FOR IMMEDIATE RELEASE                                                                    Date: October 4, 2002

         Contact: Donna McCracken, 206-6716


UIS students take part in civic engagement training


SPRINGFIELD -- Two University of Illinois at Springfield students, Joye Williams and Gillian Nichols-Smith, took part in Student Civic Engagement Dialogue Training held September 21 and 22 in Indianapolis, Indiana. Hosted by the Midwest Collaborative of Campus Compact, National Service Learning Organization, the program brings groups of students together to discuss important issues and develop skills they can use on their home campuses to plan and implement student focused dialogues on civic engagement.

Karin Cotterman, UIS program coordinator for student volunteers and service-learning, noted, “The students worked very hard. They focused on expressing their ideals and were very passionate about their beliefs, while at the same time they worked to listen to ideas that they may not have agreed with.”

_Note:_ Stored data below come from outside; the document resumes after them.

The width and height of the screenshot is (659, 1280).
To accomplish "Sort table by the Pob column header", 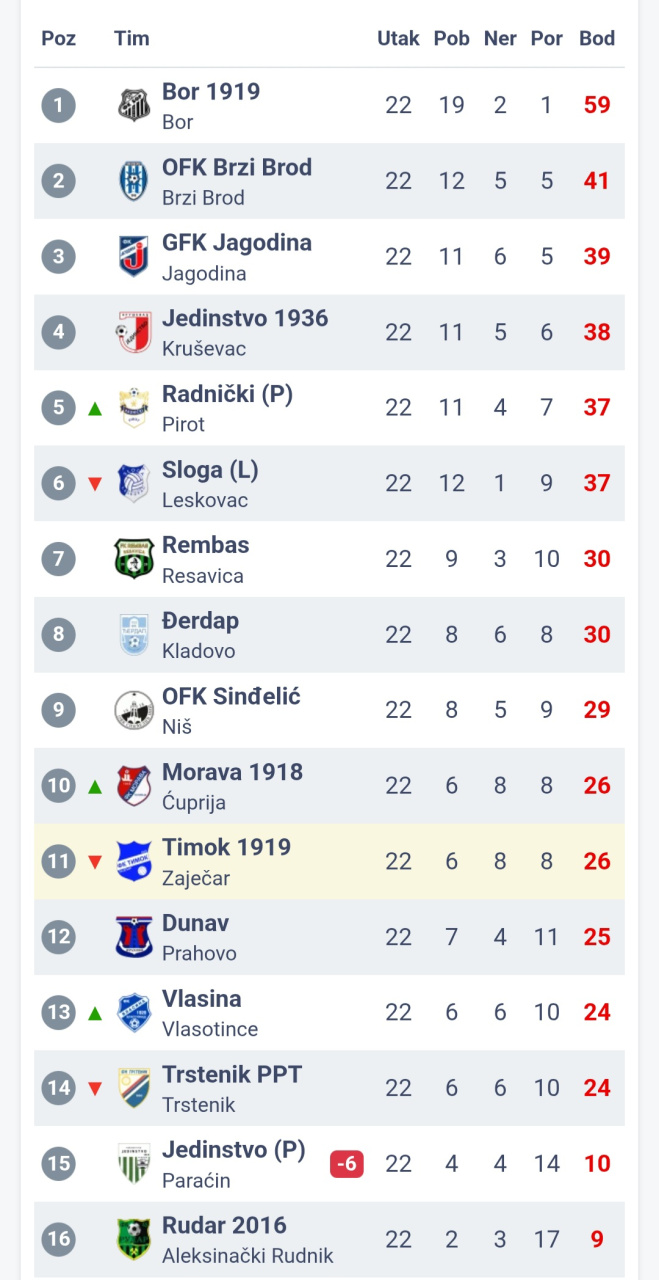I will (x=451, y=38).
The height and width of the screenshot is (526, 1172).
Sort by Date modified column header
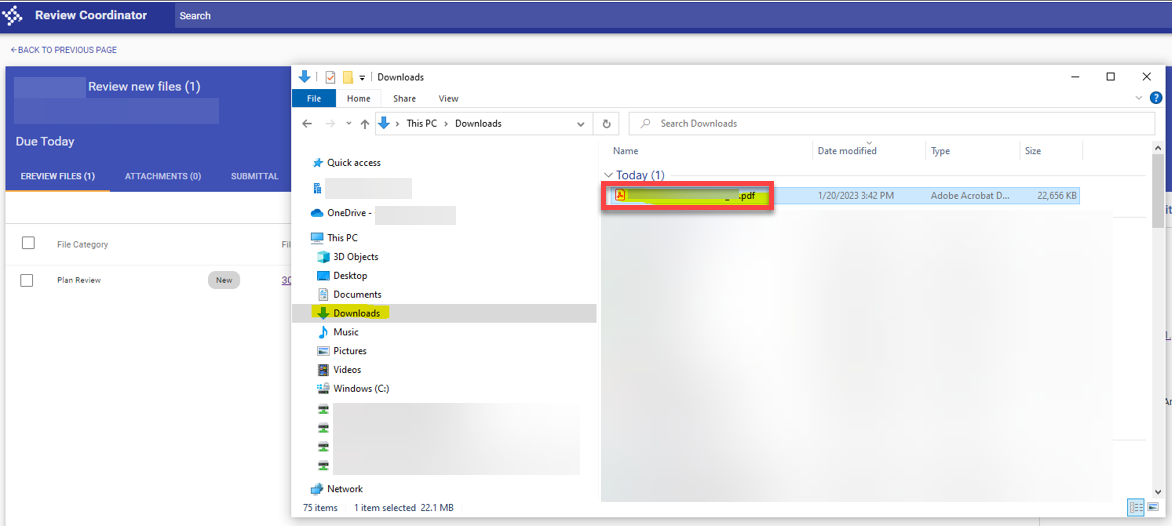tap(847, 151)
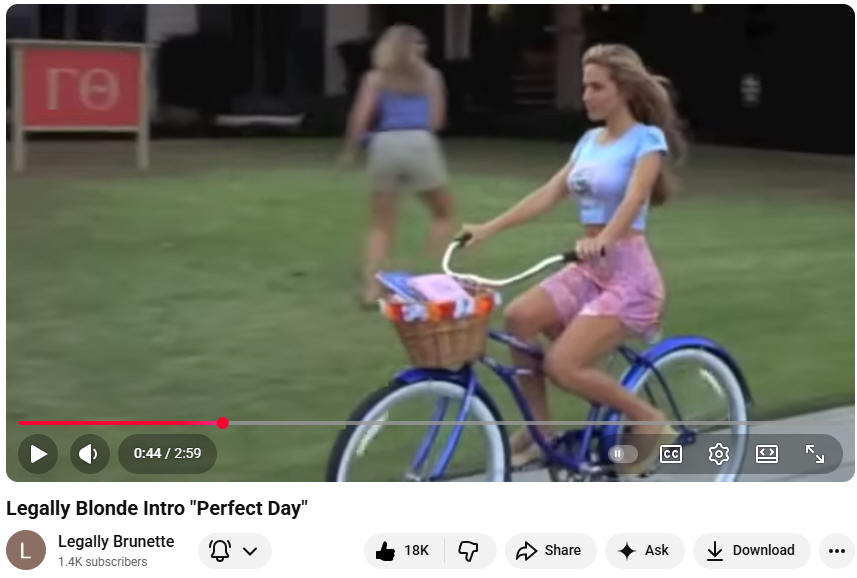
Task: Jump to the end of the progress bar
Action: coord(836,423)

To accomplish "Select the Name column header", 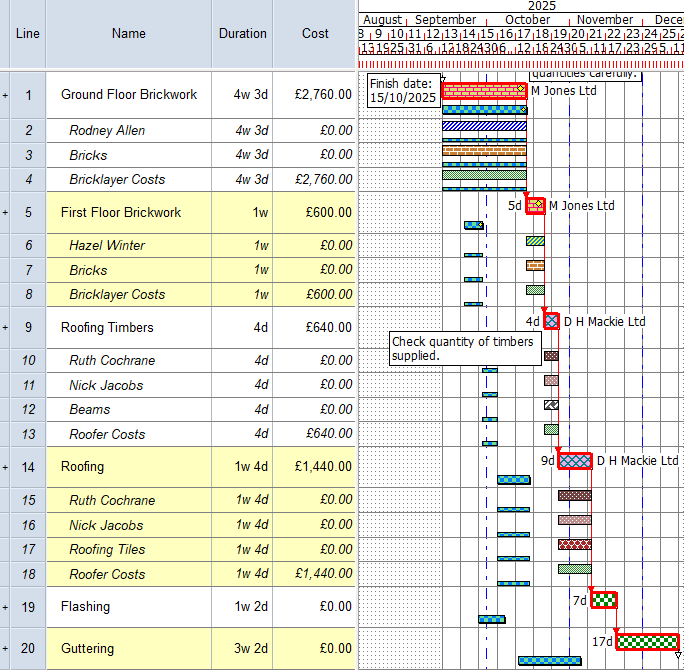I will tap(128, 33).
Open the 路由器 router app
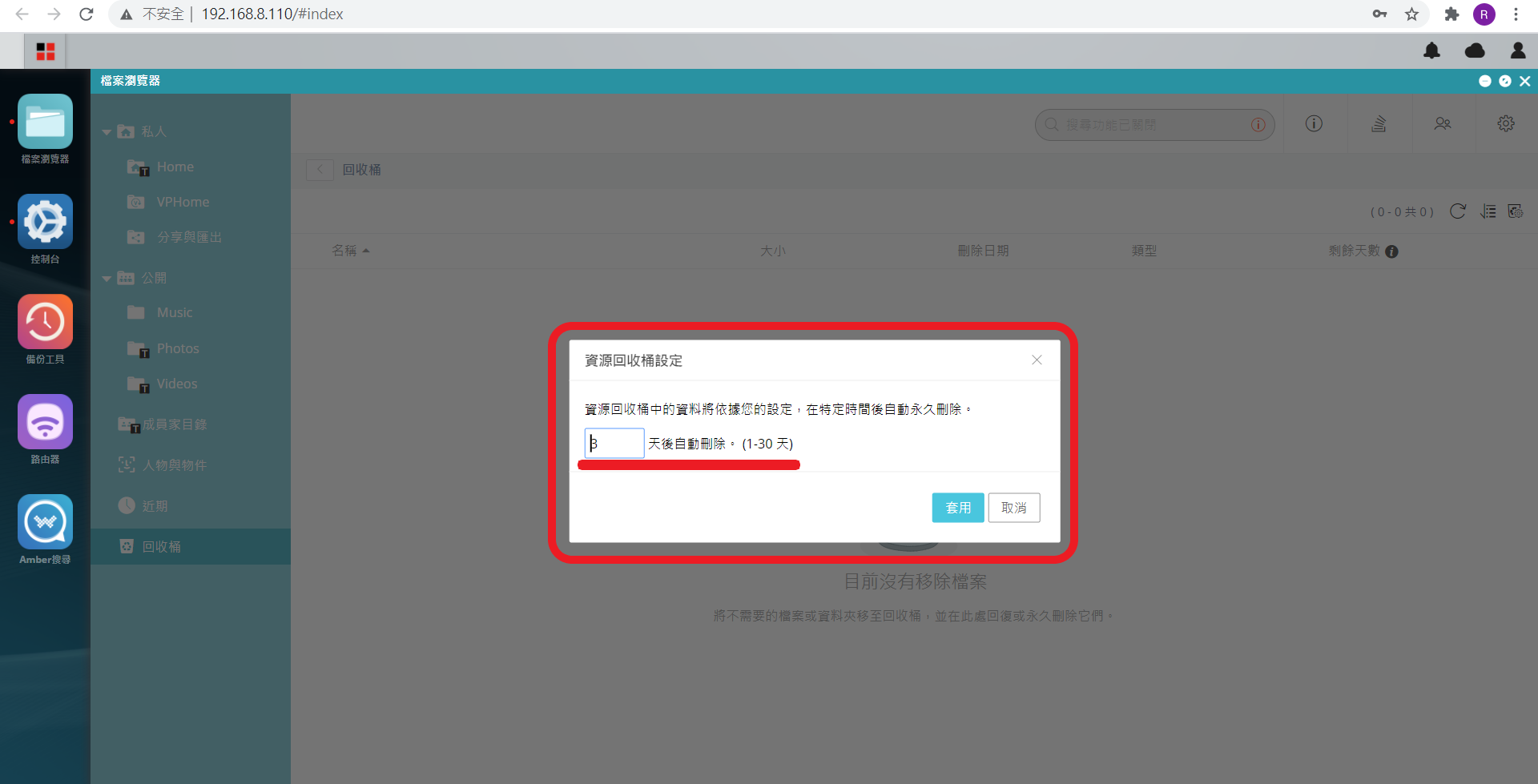The height and width of the screenshot is (784, 1538). (45, 422)
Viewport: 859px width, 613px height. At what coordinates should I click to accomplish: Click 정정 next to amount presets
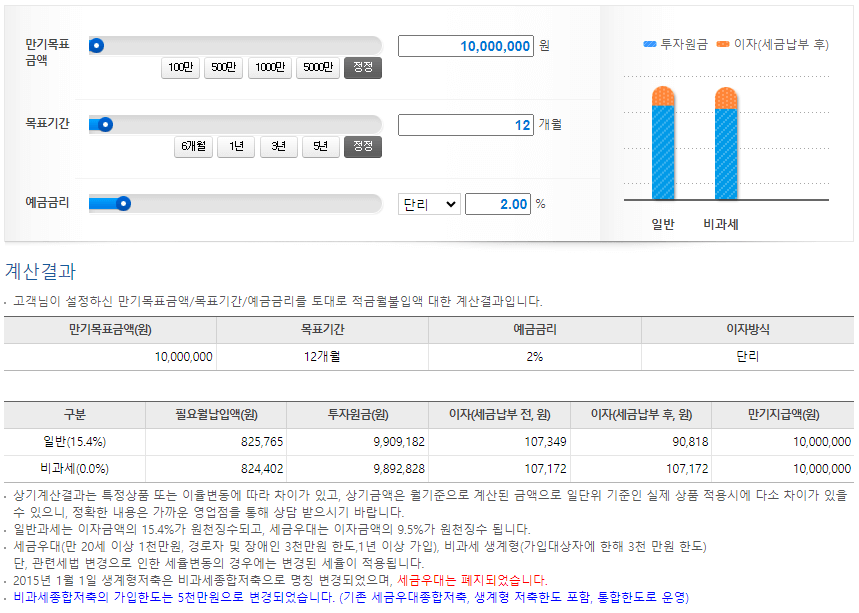click(362, 68)
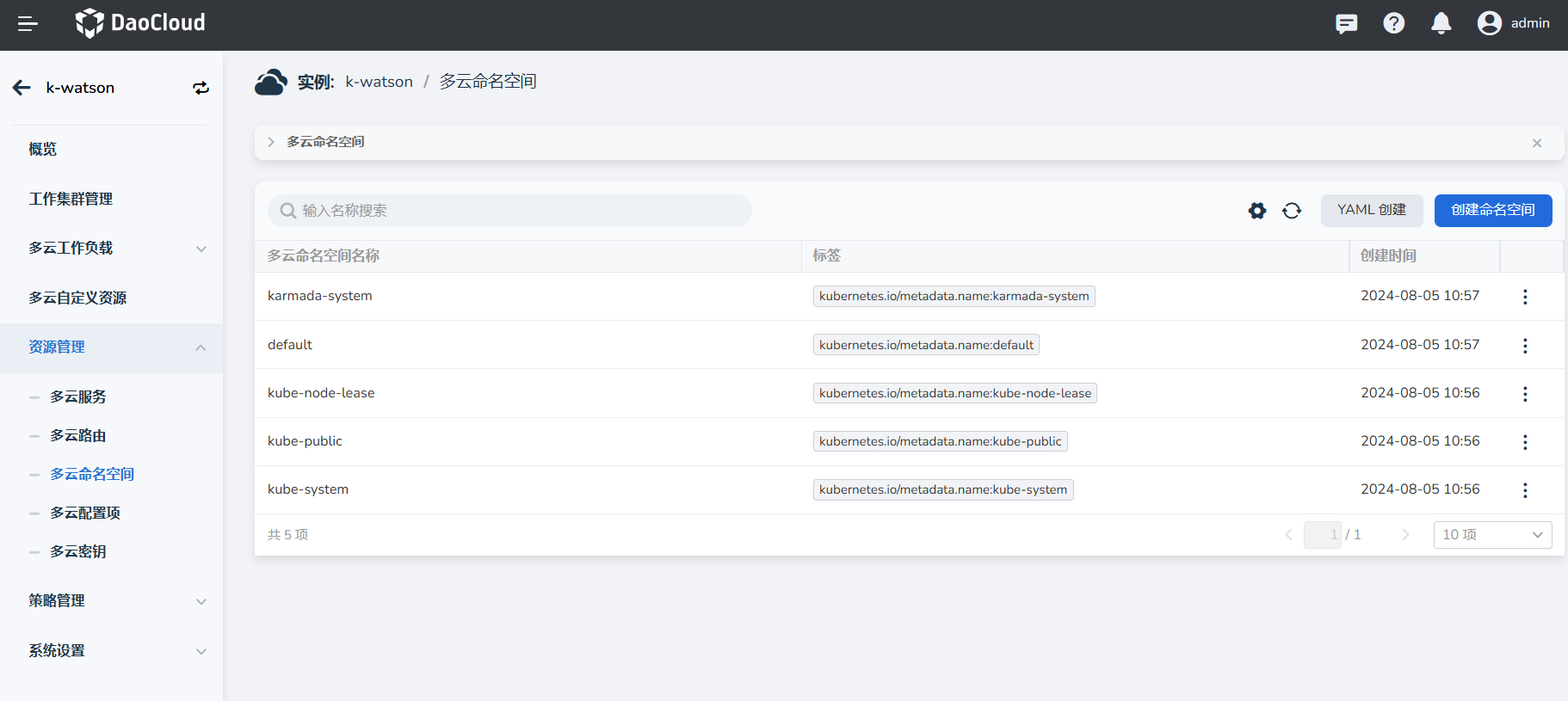Open the notifications bell

click(1441, 24)
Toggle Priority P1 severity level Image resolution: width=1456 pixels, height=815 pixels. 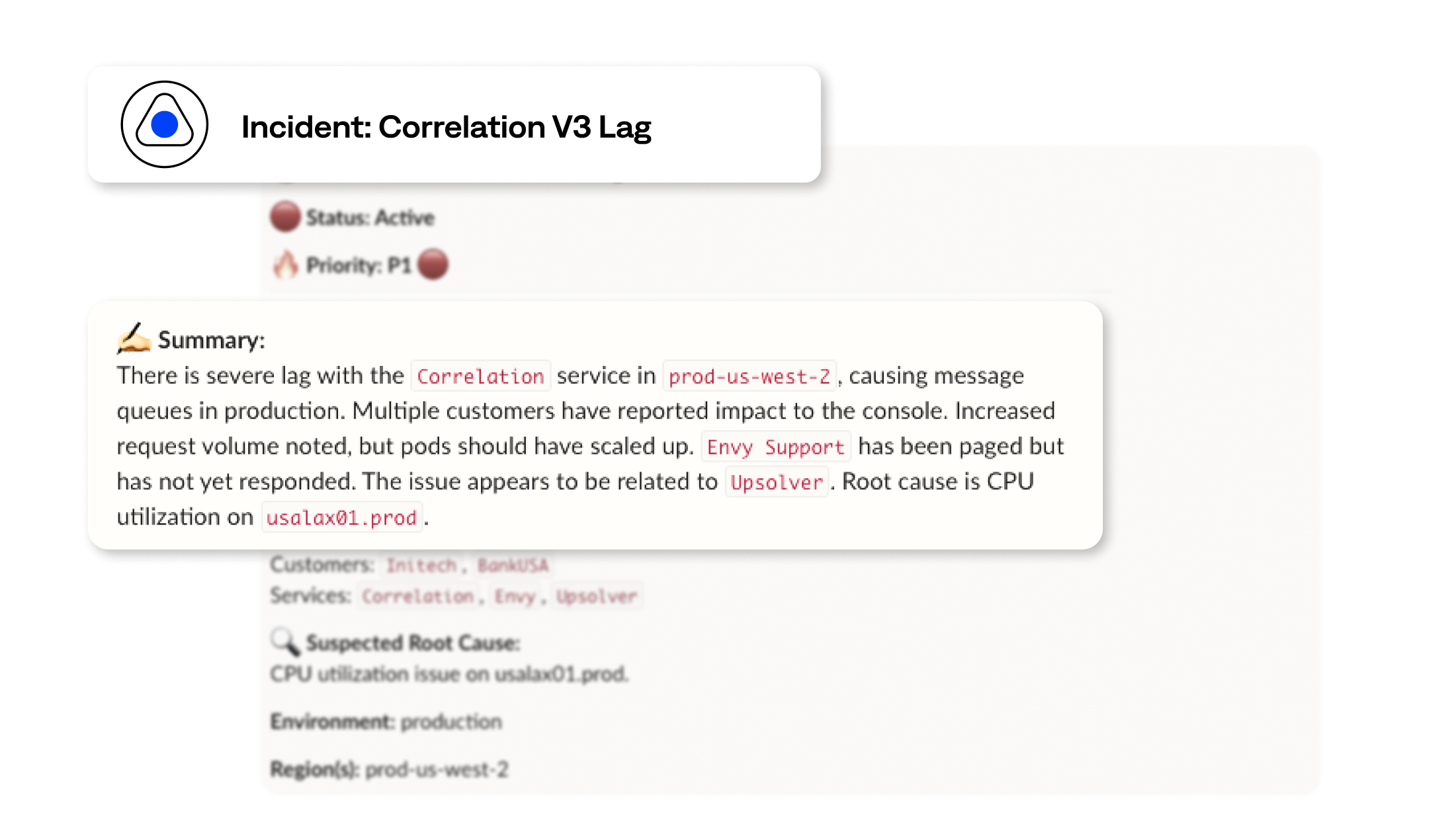tap(436, 264)
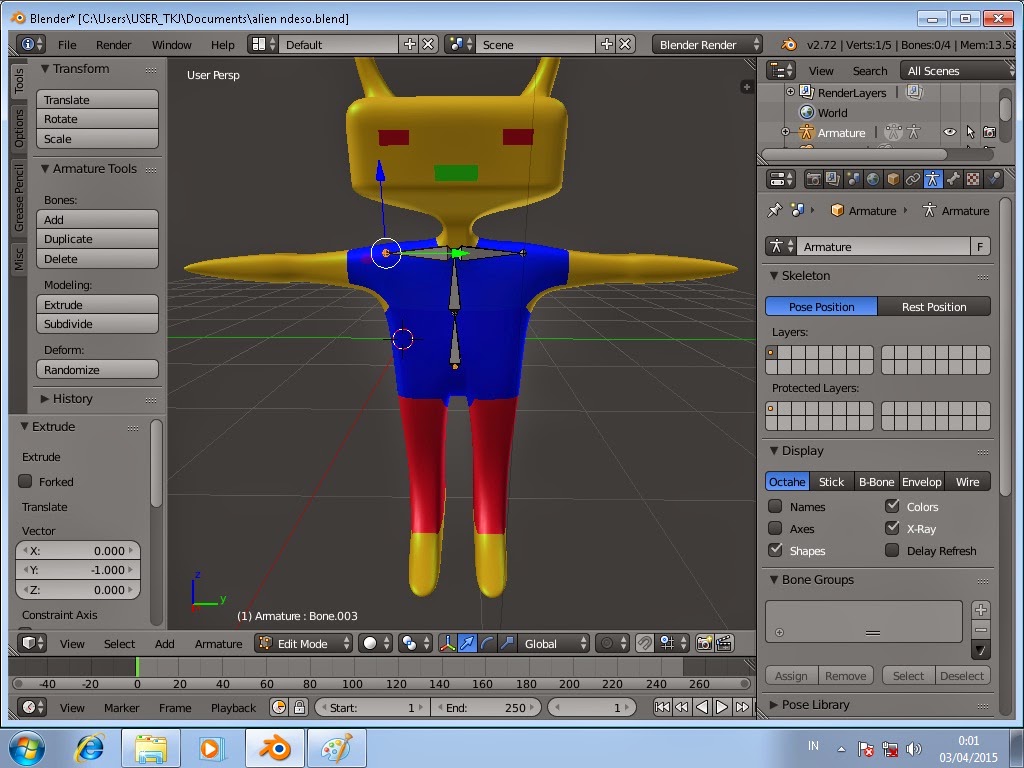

“I was impressed by how these dialogues allowed for compassion and empathic listening,” said Nichols-Smith, who is a sophomore majoring in Biology.

She and Williams, a junior in the Legal Studies department, joined students from Michigan, Ohio, Indiana, Missouri, and Illinois in exercises and training designed to help them become facilitators for deliberative democratic dialogues. Williams noted that “civic engagement is a pretty broad term. There are a lot of aspects we can discuss.”

The Campus Compact National Student Civic Engagement Dialogue Campaign begins this fall and runs for two years. Ten dialogues are scheduled in Illinois during that time. UIS



plans to host smaller, campus dialogues leading up to a UIS-sponsored statewide dialogue in February. In the first campus dialogue -- set for Tuesday, October 8 -- students will offer suggestions for the focus of the statewide dialogue.

Cotterman said that students in the training program “tried to understand multiple perspectives and take people where they are coming from. I saw a lot of students learning and a lot of students teaching each other. I am very excited about the upcoming UIS dialogues. I think UIS can be proud to be a part of this national campaign.”

            Cotterman also participated in workshops with fellow directors from throughout the Midwest and was one of three chosen as Community Service Director Fellows. Each Fellow received a $2,000 grant to support a community service-related project that they initiate on their own campus.

Cotterman’s fellowship will help support the establishment and development of an Office for Student Volunteers and Service-Learning at UIS.